We detected numerous sites under positive selection in both pgm and pho. Two functional domains have been described in the pgm sequence: a catalytic domain and a metal ion binding domain . The first site of the catalytic domain and the last site of the metal ion-binding domain differed between plastidic- and cytosolic-expressed paralog sequences but were not found to have evolved under positive selection (Figure 3B). Additionally, none of the pgm sites under positive selection occurred in these functional domains (Figure 3B). However, the sites we detected may be good candidates for future functional studies and help to reveal still unknown domains. Similarly, sites detected under positive selection in pho genes, for which no functional region is described, could help in the identification of crucial regions in this protein.
Along the branch that gave rise to the pgm cytosolic paralogs (D1b), positive selection was detected at 4 sites and was accompanied by changes in amino acid residues (Figure 3B).
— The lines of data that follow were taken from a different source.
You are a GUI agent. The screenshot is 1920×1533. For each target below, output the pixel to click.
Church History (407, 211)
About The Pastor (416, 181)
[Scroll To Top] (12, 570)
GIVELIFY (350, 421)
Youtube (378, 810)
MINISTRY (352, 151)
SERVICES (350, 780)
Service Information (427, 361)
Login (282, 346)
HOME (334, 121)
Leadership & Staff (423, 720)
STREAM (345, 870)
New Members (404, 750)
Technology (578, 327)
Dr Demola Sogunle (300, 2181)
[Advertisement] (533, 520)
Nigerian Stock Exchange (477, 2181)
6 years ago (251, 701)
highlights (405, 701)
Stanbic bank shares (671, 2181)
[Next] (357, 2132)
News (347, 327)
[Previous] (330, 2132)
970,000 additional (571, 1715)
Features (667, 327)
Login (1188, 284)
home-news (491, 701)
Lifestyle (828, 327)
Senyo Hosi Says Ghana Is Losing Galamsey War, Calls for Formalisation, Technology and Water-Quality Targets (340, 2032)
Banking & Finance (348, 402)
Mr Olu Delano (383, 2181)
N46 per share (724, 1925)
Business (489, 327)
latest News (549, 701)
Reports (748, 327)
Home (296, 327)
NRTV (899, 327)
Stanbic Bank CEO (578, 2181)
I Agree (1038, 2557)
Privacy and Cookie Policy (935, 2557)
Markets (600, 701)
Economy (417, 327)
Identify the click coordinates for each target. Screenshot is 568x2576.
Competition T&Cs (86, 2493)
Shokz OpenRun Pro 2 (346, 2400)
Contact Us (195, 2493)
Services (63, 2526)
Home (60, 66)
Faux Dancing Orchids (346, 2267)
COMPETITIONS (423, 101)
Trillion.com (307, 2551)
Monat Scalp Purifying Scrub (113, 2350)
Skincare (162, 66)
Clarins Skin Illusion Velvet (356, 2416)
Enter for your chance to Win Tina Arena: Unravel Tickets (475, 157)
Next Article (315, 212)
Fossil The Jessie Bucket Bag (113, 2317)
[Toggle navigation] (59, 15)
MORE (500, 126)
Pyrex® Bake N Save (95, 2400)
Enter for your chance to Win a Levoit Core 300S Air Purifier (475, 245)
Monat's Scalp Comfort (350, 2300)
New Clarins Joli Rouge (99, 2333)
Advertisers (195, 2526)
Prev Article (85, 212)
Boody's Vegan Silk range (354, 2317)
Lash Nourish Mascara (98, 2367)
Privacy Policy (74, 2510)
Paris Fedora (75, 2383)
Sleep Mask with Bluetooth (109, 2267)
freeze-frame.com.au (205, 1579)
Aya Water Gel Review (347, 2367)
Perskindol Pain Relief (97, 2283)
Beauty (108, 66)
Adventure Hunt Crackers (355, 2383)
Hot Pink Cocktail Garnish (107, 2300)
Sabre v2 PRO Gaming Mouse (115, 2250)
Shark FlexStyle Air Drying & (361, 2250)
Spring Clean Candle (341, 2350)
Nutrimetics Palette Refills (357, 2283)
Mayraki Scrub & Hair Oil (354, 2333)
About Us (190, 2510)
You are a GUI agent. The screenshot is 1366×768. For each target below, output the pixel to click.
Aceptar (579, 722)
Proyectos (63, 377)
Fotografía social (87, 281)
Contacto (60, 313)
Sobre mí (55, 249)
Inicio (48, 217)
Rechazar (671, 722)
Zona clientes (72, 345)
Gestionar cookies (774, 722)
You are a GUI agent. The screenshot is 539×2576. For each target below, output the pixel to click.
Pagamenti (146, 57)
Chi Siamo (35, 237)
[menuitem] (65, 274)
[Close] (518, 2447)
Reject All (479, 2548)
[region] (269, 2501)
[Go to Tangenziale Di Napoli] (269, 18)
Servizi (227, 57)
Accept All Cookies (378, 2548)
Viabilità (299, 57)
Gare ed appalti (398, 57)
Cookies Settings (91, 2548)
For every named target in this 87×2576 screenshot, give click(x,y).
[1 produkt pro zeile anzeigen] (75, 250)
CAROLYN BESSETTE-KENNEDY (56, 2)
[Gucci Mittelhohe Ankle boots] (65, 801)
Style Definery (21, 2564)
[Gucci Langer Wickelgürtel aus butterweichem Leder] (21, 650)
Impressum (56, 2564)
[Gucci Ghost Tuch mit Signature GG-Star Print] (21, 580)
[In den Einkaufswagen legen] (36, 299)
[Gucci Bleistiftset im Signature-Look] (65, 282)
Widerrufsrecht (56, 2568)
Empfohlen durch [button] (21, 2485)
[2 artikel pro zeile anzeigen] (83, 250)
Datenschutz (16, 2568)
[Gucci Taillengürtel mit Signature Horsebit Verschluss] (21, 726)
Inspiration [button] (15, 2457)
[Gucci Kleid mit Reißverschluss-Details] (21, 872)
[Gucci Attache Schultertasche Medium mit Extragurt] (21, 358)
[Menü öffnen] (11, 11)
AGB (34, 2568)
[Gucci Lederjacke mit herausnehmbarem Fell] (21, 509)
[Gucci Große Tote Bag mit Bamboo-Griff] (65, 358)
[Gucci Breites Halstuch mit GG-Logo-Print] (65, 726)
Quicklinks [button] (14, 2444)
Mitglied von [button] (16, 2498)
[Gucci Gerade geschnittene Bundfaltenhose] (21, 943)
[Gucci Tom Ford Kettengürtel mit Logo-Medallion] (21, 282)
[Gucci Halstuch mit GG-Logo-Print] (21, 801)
At position R361, amino acid residues with hydrophobic side chains replaced amino acid residues with positively charged side chains. This has likely modified the tertiary structure of the protein and its function and/or allosteric regulation since proteins are usually more stable with hydrophobic residues in the internal part of proteins (to avoid hydrophilic contact) while positively charged (polar) amino acids are mostly found on the protein surface.
At position S249, all paralogs shared the same amino acid encoded however by distinct codons, TCN for plastidic paralogs and ancestral sequence but AGY for cytosolic paralogs. Such a pattern of changes that involves multiple mutations could be explained by an initial deleterious mutation compensated by selection on subsequent mutations that restored the identity of the S residue.
Phylogenies of starch synthesis enzymes (ss, be and dbe) in the land plants reveal several duplications that occurred before angiosperm radiation (Figure 4) and led to a diverse panel of specialized enzymes that together insure the starch branching and debranching processes . In the dbe family (Figure 4C), positive selection was observed in branch D1b but not D1a, suggesting that neo-functionalization accompanied the Isa1 gene divergence. This result is in agreement with the existence of a distinct ancestral function for this enzyme. Indeed it is highly suspected that this enzyme emerged through duplication of a GlgX type of glucan hydrolase of chlamydial origin. In bacteria this enzyme displays a restricted substrate specificity in line with its function in glycogen catabolism. Isa1 has evolved both a novel substrate specificity allowing it to debranch longer chains and also most probably a novel quaternary organisation into either the Isa1 dimer or the Isa1/Isa2 heteromultimer . It is very likely that the ancestor of Isa2 and Isa3 genes maintained a GlgX-like function. Upon duplication Isa2 acquired a function as a scaffolding subunit of the complex heteromultimeric Isa1/Isa2 enzyme. It lost its catalytic function in this process, which correlates with longer branches in maximum likelihood phylogenetic trees. Isa3 on the other hand maintained some of GlgX restrictions with respect to substrate outer chain lengths but acquired the ability to accommodate debranching of a wider variety of branched oligosaccharides. Thus, the change in evolutionary rate we detected in both branches that gave rise to Isa2 and Isa3 (duplication D2) strongly suggest that positive selection rather constraint relaxation drove their divergence toward distinct specialized functions .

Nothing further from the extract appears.